Optimization of string.h calls

Hello all. Is there a way to get llvm/clang at build-time to optimize a string.h call so that the final form of the string is saved in the binary? For instance, for a statement like...

strrchr(__FILE__, '/') + 1

…and where clang is called on this code’s source file with “clang /some/long/path/file.c”, can I end up with only “file.c” stored in the binary on disk? I think you can see that I am attempting to avoid full paths from my machine ending up in the program. My IDE, Xcode, always passes full paths to clang when building. Thanks.

I imagine that would be difficult. If you pass the resulting pointer out to unknown code/functions, there’s nothing to stop that code from walking backwards from the pointer and having well defined behavior of observing the prefix you tried to hide.

Essentially the compiler would have to be able to see and analyze all uses of that pointer in one go before it could optimize away the prefix.

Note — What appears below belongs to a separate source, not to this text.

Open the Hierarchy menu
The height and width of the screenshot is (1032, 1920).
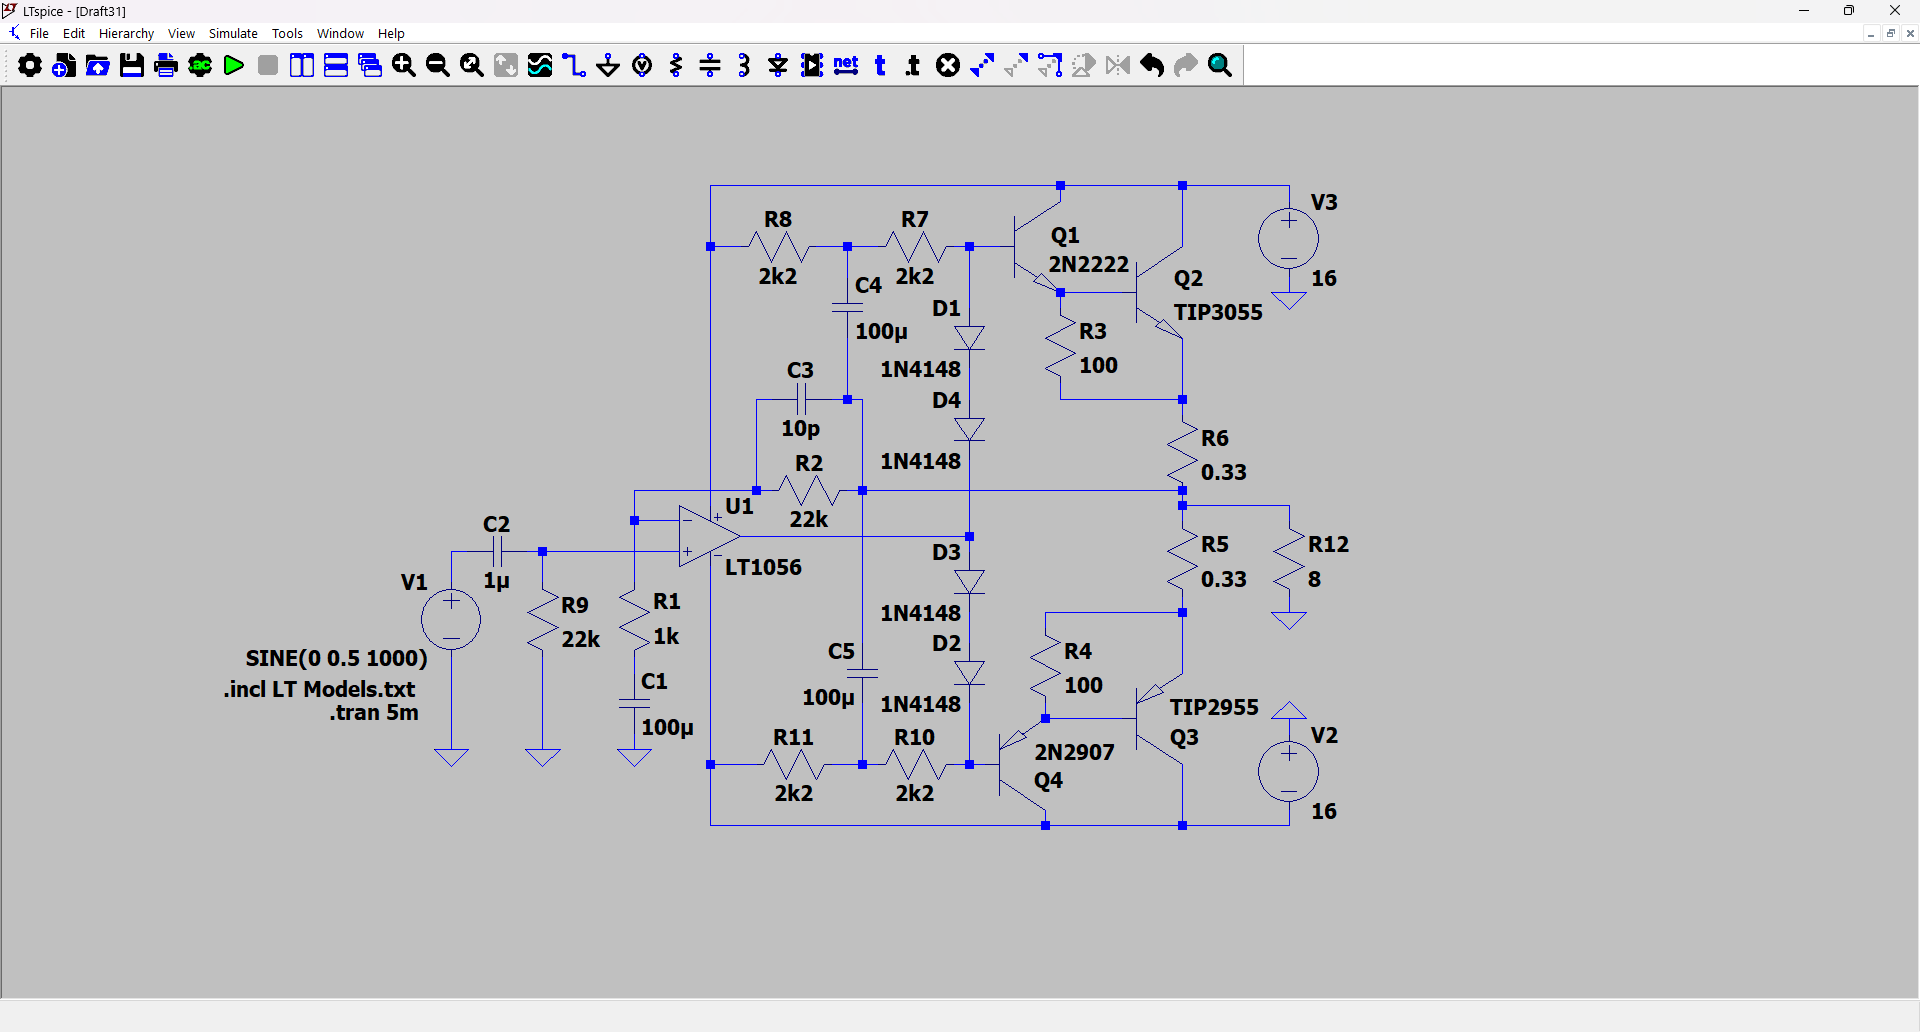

Yes, well that is a good point w.r.t. strings as typically passed to string.h functions. I guess in this case I had figured that the use of FILE could easily be optimized since it becomes a string constant. Am I wrong? Is the issue that FILE might occur multiple times in a source file and thus become a merged constant? Perhaps there is simply not much use for a string-optimizing feature since reducing program size isn’t a goal for most developers these days?

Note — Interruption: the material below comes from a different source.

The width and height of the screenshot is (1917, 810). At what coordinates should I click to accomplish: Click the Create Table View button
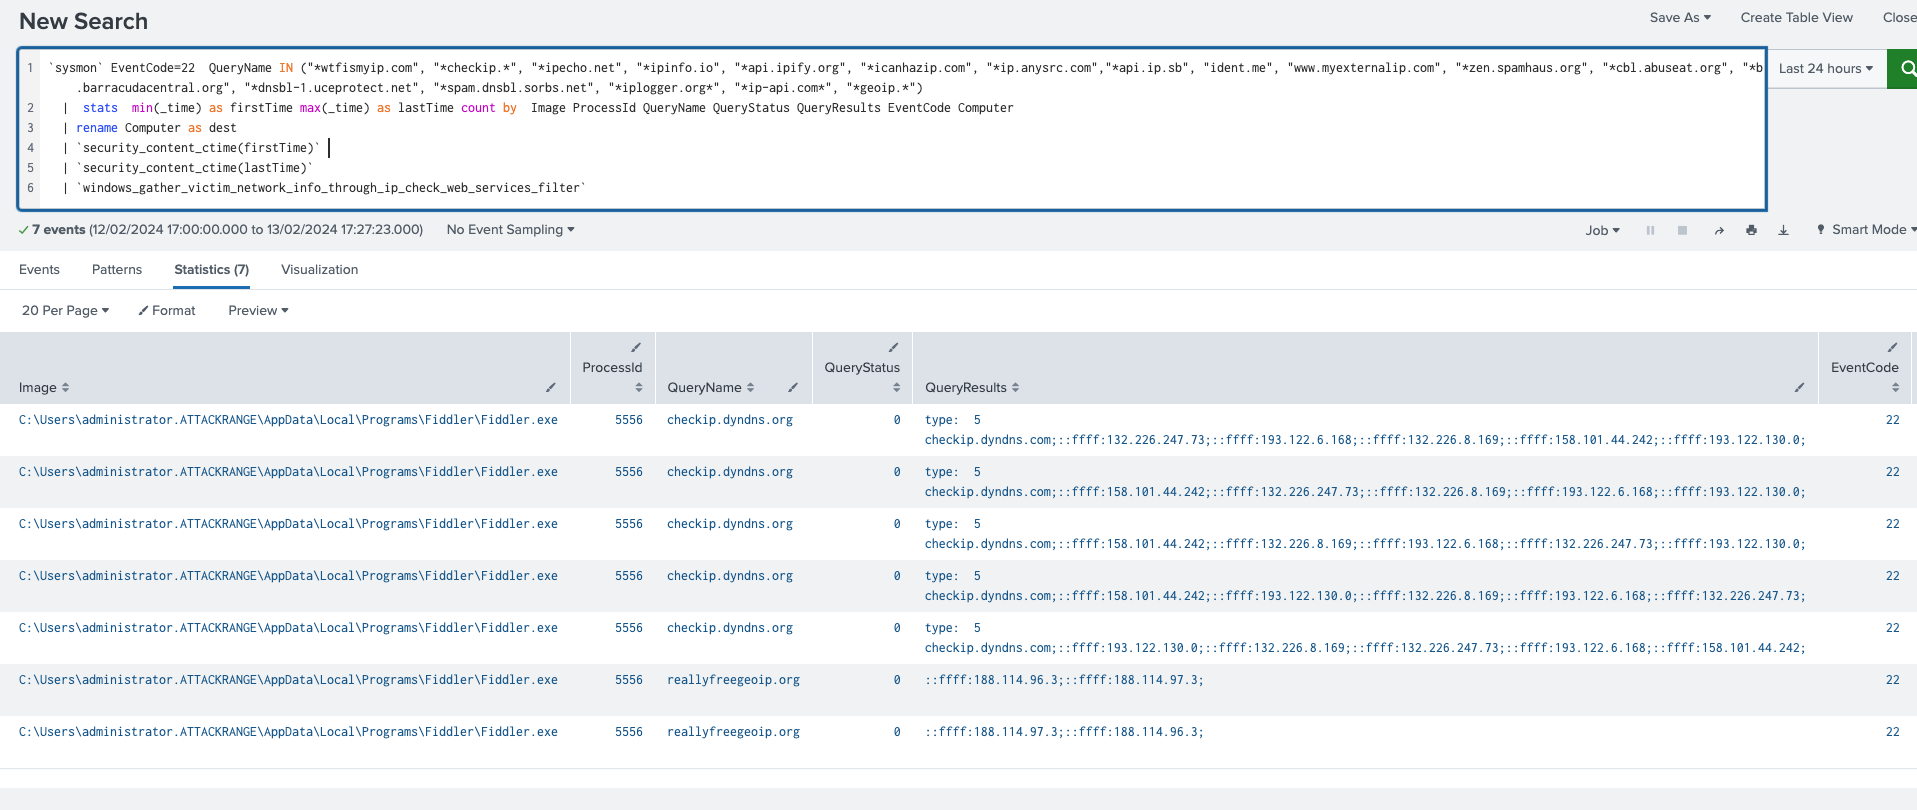1796,17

Then, more to the point, I wonder if there shouldn’t be a macro in clang/llvm for returning only the current source file name, e.g. FILE_NAME. I don’t know what the feeling is on introducing macros that do not exist in gcc, since it seems that up until now the approach has been quite conservative. Does no one else have a desire to easily suppress the full hard drive paths that will show up in their binaries with the use of FILE? Or perhaps everyone simply has their own existing solutions to this, such as a build system that can pass clang the files by relative path, or placing the source code on its own volume?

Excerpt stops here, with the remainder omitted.